Par deux décisions rendues le même jour au sortir des vacances d’été 2022, la Cour de cassation étend considérablement la protection du droit de la consommation aux professionnels.
Rappelons en effet rapidement que, sauf exception, le droit de la consommation codifié dans le code de la consommation a vocation essentiellement à protéger les droits des consommateurs, c’est-à-dire des personnes ayant agi à des fins qui n’entrent pas dans le cadre de leur activité professionnelle.
A l’inverse, les professionnels (pour la plupart commerçants ou artisans), ne sont pas protégés par le code de la consommation, lequel dresse au contraire à leur encontre une liste d’obligations à respecter dans le cadre de leurs relations qu’ils entretiennent avec leurs clients consommateurs.
Mais il existe des exceptions que la Cour de cassation vient précisément de rappeler, car elles ne vont pas vraiment de soi…
Dans la première affaire, un neurologue inscrit à un congrès médical avait réservé une chambre dans un hôtel pour participer à ce congrès.
Hospitalisé avant le début du congrès, il avait donc annulé sa réservation et avait cherché vainement à se faire rembourser par l’hôtel en question.
Pour rejeter sa demande de remboursement du prix de la réservation, le tribunal judiciaire de BORDEAUX avait expliqué qu’en sa qualité de neurologue participant à un congrès médical, il avait agi en sa qualité de professionnel et non de consommateur en réservant une chambre à l’hôtel, de sorte qu’il ne pouvait pas prétendre à la législation relative aux clauses abusives, exclue pour les professionnels.
Le tribunal estimait en effet qu’il existait un lien direct entre la participation du neurologue au congrès médical et la réservation d’hôtel.

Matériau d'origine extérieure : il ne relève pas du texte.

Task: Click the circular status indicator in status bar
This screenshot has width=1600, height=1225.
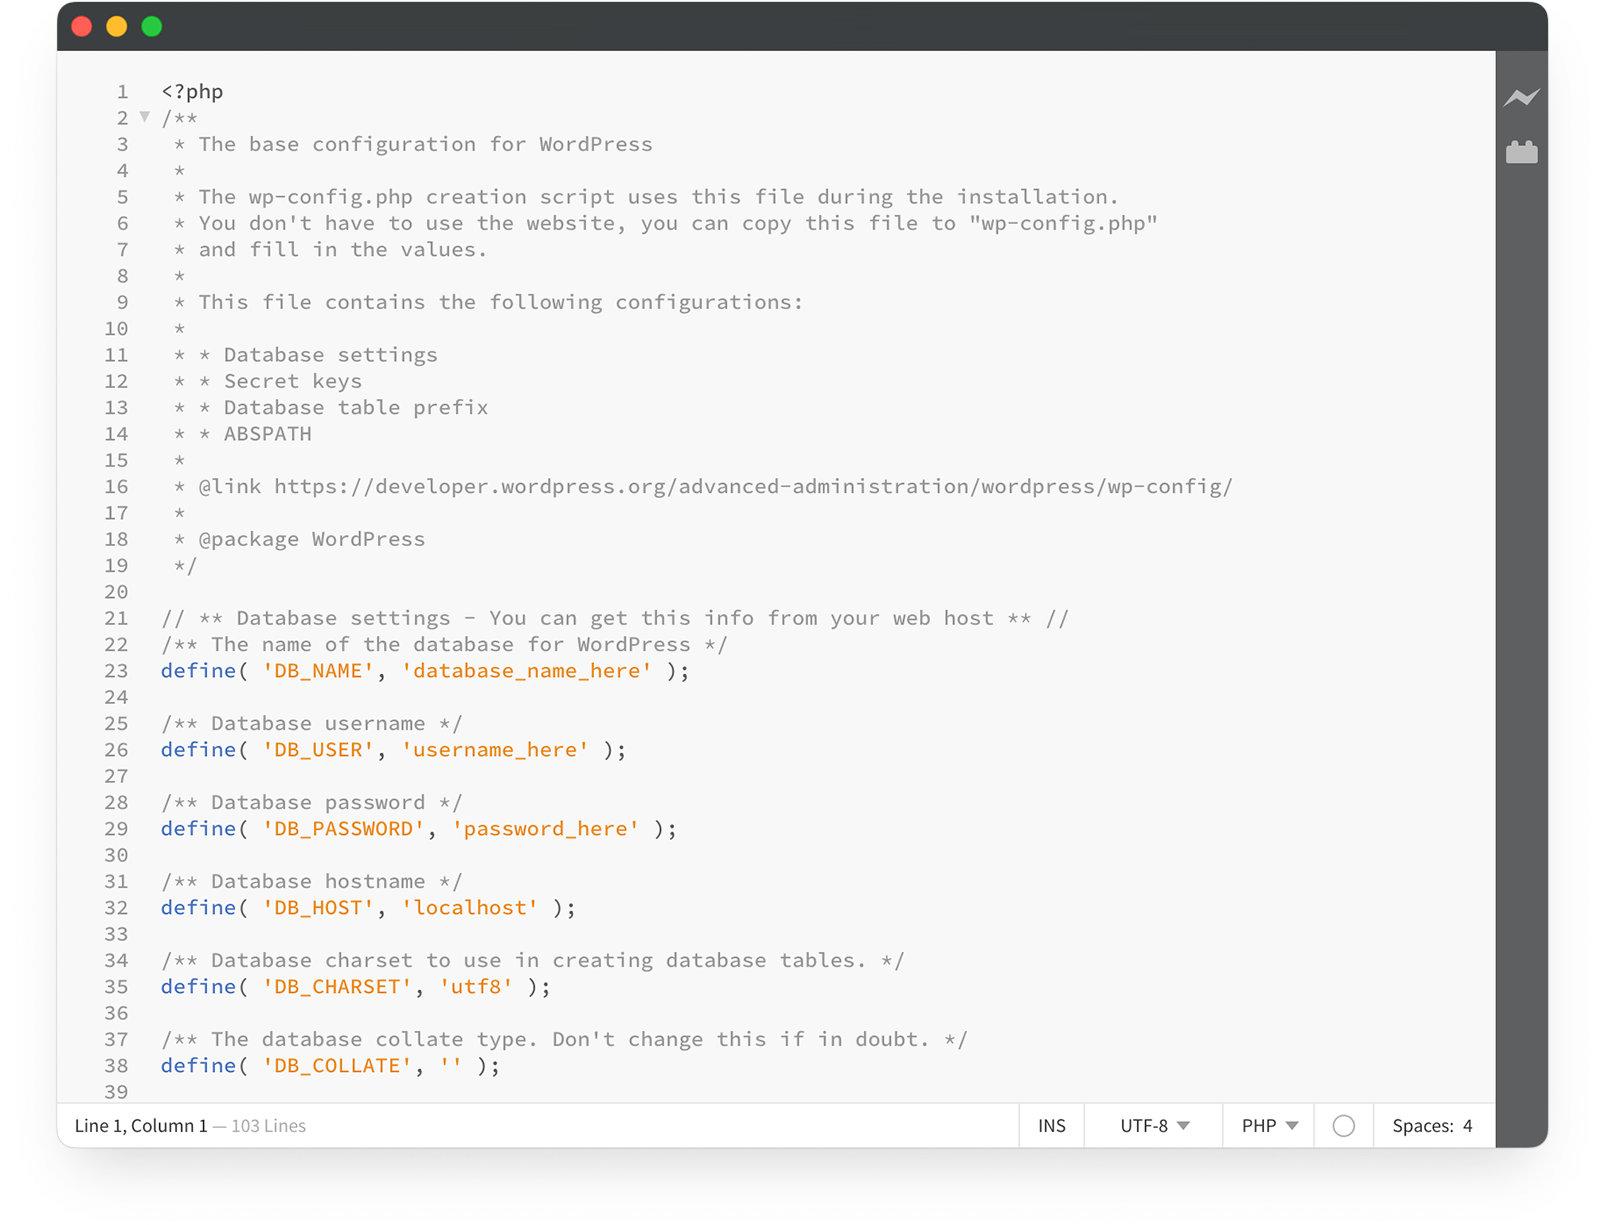Action: point(1343,1125)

Le tribunal est toutefois désavoué par la Cour de cassation, laquelle considère au contraire « qu’en souscrivant le contrat d’hébergement litigieux, M. [I] n’agissait pas à des fins entrant dans le cadre de son activité professionnelle ».

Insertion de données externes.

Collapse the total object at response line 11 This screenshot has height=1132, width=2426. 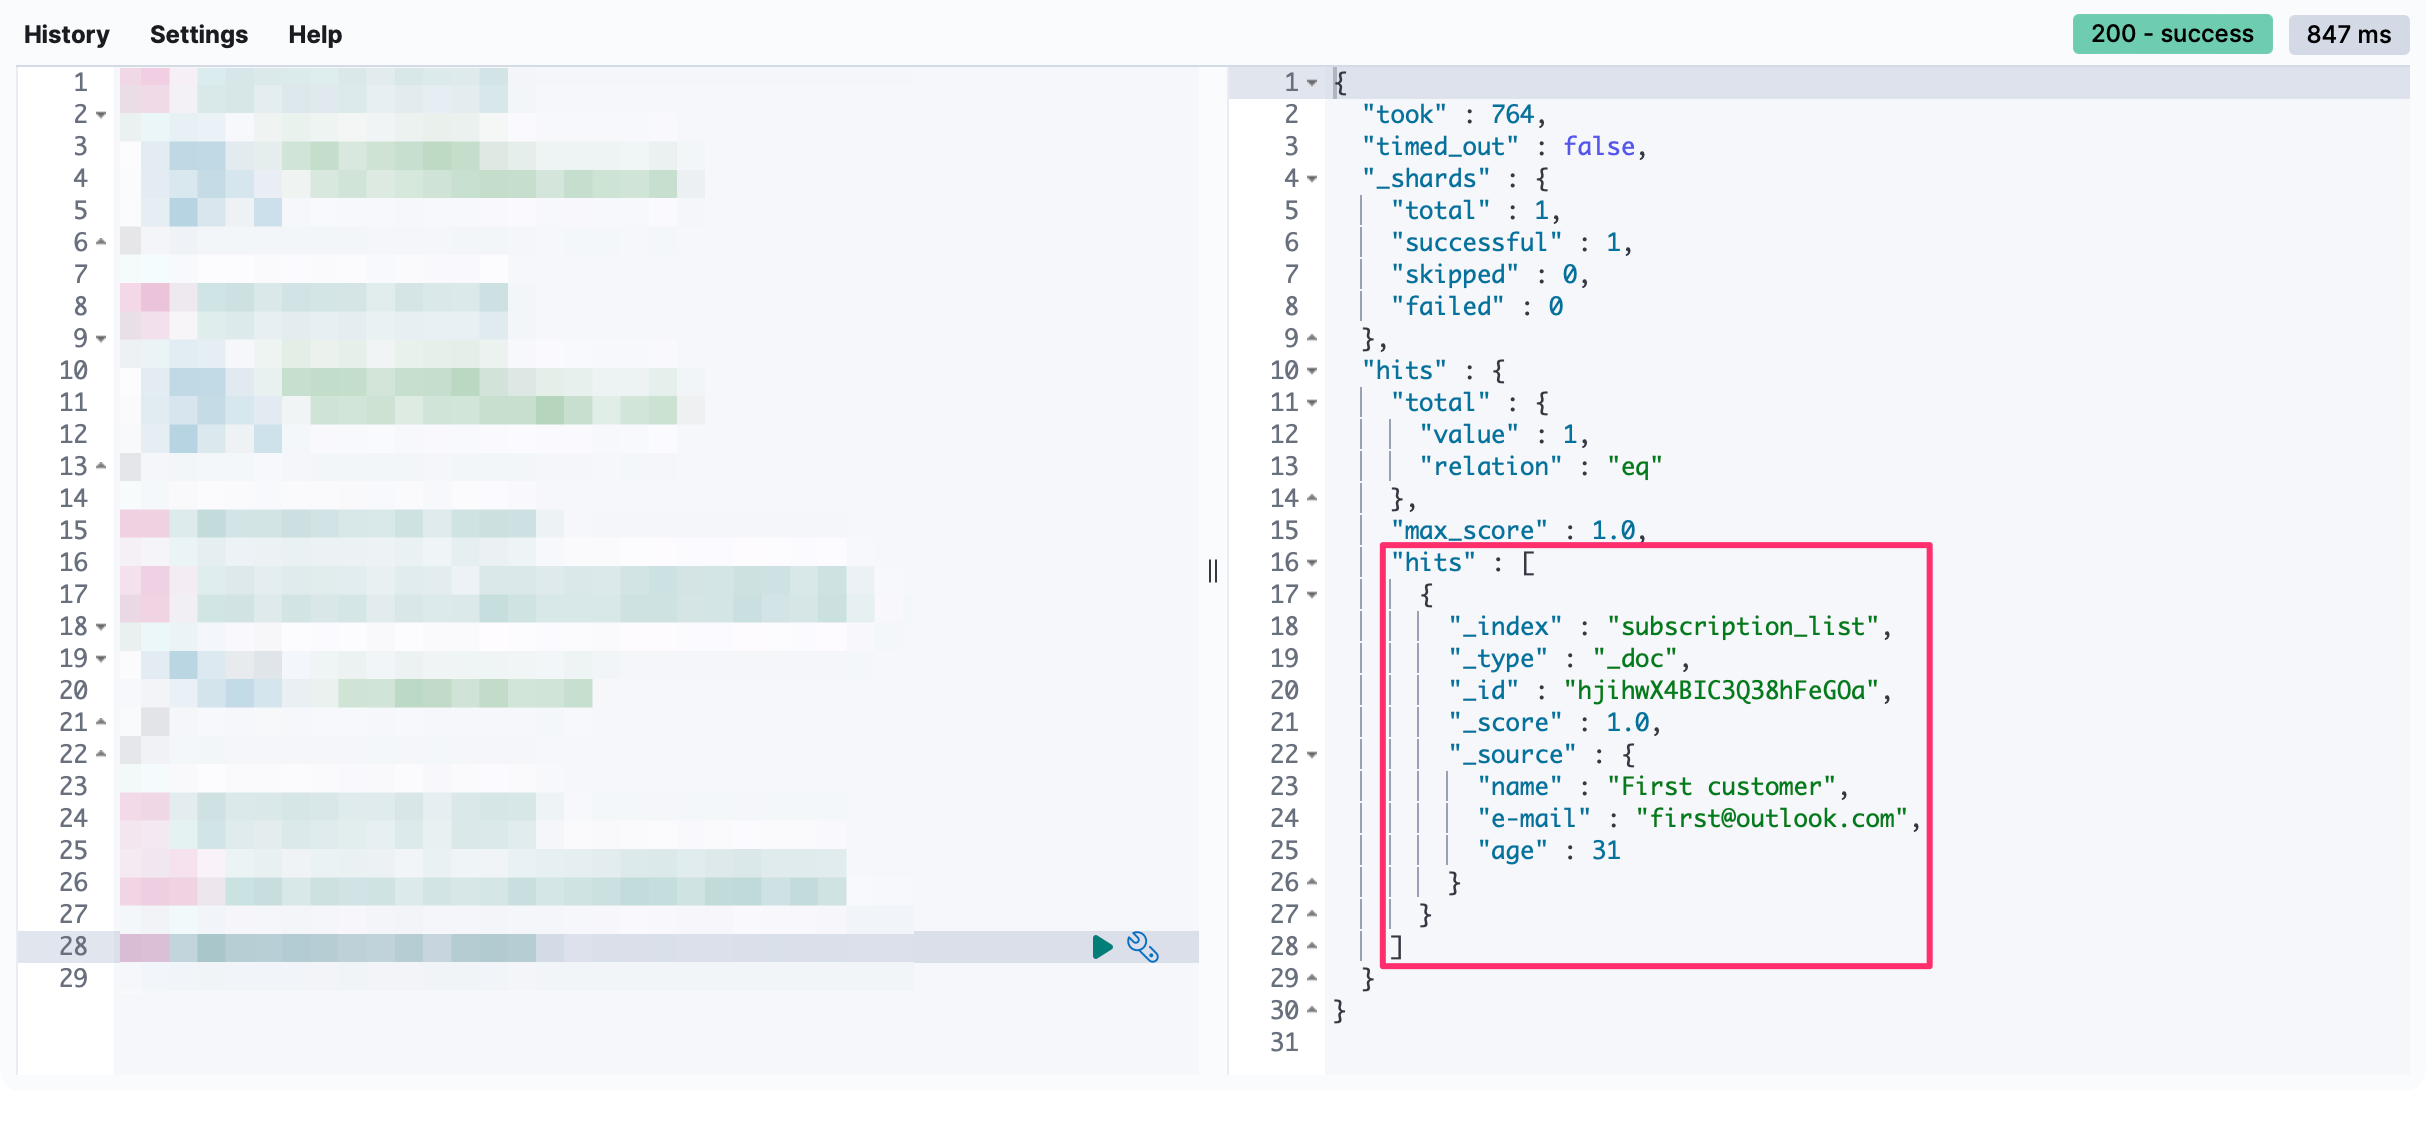pos(1312,403)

Dans la seconde affaire, à l’occasion d’un démarchage, une société d’expertise comptable avait conclu un contrat de location d’un photocopieur, financé par société de leasing.
A ce stade, il convient de rappeler que, selon le code de la consommation, les dispositions relatives aux contrats conclus hors établissement (nouvelle dénomination du démarchage à domicile) s’appliquent « aux contrats conclus hors établissement entre deux professionnels dès lors que l’objet de ces contrats n’entre pas dans le champ de l’activité principale du professionnel sollicité et que le nombre de salariés employés par celui-ci est inférieur ou égal à cinq ».
La société d’expertise comptable avait fait valoir qu’elle bénéficiait de ces dispositions protectrices relatives au démarchage, et elle s’était rétractée du contrat conclu.
Le financeur ne l’entendait pas ainsi et lui réclamait le paiement de toutes les sommes restant dues en vertu du contrat.
La cour d’appel avait alors rejeté l’argumentaire de la société d’expertise comptable, considérant que celle-ci disposait de toutes les compétences professionnelles pour apprécier les conditions financières d’un contrat de location portant sur un photocopieur, matériel de bureau indispensable à son activité principale, de sorte qu’elle ne pouvait bénéficier des dispositions protectrices du code de la consommation et du droit de rétractation prévu par ce code.
La cour d’appel est toutefois là encore censurée par la Cour de cassation, laquelle lui reproche le fait de n’avoir pas établi « que les contrats de location entraient dans le champ de l’activité principale de la société » d’expertise comptable.